Hay ausencias que iluminan más que muchas presencias. Tú eres una de ellas.

BIOGRAFÍA

Francisco Javier Cáceres Mejías
20 de diciembre de 1957 – 14 de octubre de 2025 – País Chile

Francisco Javier Cáceres Mejías nació el 20 de diciembre de 1957 en el pueblo de Villa Prat, en el seno de una gran familia campesina. Hijo de Carmelita y Ambrosio, fue el séptimo de diez hermanos. Su infancia transcurrió entre el río, los campos y la tierra que aprendió a amar desde pequeño. Estudió hasta tercero básico, no por falta de capacidad, sino porque desde niño sintió el llamado del trabajo, la responsabilidad y el deseo de ayudar en su hogar. Mientras sus padres lo enviaban al colegio, él prefería esconder su mochila para ir a trabajar en la agricultura, donde encontraba alegría y sentido.

En su adolescencia continuó trabajando y, con el tiempo, también fue acercándose al camino del evangelio. Disfrutaba sentarse en la plaza o afuera de la iglesia evangélica, escuchando a los hermanos predicar, acompañado de amigos y guiado por la fe que lo acompañaría toda su vida.

El amor llegó a él el 5 de noviembre de 1976, cuando comenzó a pololear con Ana, quien luego sería su esposa. Se casaron el 30 de abril de 1978 y juntos formaron una familia llena de cariño y sacrificio. De ese amor nacieron sus tres hijas: Verónica, Francisca y Soledad, a quienes amó con un amor profundo, presente y sencillo. Con ellas compartió juegos, risas, consejos y abrazos sinceros. Siempre trabajó día a día para que nunca les faltara nada.

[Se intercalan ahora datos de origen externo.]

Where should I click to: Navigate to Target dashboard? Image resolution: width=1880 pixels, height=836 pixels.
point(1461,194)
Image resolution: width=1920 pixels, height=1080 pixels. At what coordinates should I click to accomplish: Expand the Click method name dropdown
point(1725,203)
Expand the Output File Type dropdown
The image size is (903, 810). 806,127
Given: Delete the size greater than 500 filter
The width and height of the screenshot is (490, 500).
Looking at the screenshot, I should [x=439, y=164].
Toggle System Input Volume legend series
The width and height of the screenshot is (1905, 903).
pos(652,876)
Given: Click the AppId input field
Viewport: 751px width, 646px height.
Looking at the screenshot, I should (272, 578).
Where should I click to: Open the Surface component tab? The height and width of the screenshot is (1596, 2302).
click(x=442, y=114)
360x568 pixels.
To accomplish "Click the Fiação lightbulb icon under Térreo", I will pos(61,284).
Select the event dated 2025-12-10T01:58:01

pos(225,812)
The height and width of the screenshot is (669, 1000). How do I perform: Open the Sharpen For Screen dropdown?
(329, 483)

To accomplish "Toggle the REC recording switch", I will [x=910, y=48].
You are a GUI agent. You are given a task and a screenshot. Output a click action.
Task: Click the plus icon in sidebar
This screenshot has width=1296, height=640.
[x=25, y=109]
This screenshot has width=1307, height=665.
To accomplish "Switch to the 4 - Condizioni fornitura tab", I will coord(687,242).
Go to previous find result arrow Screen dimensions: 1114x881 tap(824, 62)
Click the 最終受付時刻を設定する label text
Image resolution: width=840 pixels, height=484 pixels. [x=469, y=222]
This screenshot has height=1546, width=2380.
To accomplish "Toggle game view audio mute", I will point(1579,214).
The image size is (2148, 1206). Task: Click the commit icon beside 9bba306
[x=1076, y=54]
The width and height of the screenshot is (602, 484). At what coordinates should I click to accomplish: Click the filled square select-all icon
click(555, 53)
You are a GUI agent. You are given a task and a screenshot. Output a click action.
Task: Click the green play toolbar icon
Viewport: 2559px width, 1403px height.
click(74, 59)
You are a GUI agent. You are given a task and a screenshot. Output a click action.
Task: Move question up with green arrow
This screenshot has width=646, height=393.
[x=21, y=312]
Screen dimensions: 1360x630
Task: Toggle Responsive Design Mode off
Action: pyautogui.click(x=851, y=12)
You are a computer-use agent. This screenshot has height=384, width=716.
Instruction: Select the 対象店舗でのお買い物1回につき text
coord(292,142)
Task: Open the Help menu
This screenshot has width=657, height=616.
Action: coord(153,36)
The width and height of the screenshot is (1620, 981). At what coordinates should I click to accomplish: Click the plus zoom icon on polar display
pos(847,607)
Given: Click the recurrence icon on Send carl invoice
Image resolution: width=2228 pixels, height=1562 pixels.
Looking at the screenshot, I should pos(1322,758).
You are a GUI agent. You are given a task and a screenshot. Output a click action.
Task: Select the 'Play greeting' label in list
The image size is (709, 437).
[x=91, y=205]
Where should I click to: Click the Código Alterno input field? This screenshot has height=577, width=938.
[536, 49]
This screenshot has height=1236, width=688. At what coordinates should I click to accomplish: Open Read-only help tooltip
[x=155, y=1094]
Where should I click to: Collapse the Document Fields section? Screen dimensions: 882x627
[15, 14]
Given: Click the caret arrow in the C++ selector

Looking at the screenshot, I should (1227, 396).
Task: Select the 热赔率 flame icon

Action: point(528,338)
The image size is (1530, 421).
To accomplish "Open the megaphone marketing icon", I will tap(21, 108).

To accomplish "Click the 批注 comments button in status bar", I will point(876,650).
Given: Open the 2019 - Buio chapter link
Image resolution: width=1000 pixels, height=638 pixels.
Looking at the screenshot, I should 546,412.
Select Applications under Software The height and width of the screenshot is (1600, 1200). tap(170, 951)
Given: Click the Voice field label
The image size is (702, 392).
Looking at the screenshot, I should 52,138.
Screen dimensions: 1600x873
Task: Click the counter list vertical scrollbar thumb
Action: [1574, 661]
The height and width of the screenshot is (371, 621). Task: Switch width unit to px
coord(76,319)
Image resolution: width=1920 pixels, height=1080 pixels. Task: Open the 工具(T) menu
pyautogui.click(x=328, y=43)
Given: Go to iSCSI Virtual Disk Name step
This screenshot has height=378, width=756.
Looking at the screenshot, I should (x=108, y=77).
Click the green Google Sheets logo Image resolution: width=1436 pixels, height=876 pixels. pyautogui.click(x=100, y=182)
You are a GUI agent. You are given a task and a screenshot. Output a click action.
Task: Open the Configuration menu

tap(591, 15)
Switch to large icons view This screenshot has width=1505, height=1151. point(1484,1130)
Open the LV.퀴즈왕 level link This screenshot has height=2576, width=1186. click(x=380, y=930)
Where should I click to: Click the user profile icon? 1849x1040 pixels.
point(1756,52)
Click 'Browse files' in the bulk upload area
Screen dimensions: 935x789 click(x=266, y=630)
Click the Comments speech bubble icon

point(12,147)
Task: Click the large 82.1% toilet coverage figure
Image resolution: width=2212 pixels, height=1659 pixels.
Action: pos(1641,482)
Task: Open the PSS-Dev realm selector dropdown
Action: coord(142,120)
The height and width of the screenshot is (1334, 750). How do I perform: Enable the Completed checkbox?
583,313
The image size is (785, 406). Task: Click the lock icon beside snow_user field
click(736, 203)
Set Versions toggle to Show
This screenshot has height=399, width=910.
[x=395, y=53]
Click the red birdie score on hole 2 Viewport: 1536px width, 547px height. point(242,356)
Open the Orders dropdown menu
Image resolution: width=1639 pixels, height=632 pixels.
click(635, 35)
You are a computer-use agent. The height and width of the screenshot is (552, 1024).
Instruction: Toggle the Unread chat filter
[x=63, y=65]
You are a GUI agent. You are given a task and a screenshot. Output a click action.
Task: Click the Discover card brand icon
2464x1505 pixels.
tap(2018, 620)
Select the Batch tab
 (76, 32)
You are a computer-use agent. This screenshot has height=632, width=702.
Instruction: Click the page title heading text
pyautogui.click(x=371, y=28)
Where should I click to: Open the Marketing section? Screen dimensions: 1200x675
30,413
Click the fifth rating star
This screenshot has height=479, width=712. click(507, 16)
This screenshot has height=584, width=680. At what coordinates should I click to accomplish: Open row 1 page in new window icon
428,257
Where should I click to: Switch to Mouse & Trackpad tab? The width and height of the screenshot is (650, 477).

Durante muchos años trabajó en fábricas del pueblo, donde aprendió por sí mismo a preparar los líquidos para pickles y chucrut. Pasó por tres fábricas y en cada una dejó amistades, respeto y buenos recuerdos. Paralelamente, nunca dejó la tierra: sembró, cultivó y cuidó sus herramientas y su caballo con orgullo. Era un hombre que agradecía la vida, la familia y su fe.

Con el paso de los años llegaron los nietos, quienes iluminaron aún más su existencia. Aunque siempre soñó con tener un hijo hombre, su alegría se completó cuando nació su nieto. Se convirtió en un abuelo amoroso, alegre y presente, un “Tata chocho”, feliz de haber recibido el regalo de cuatro nietos que lo llenaron de vida.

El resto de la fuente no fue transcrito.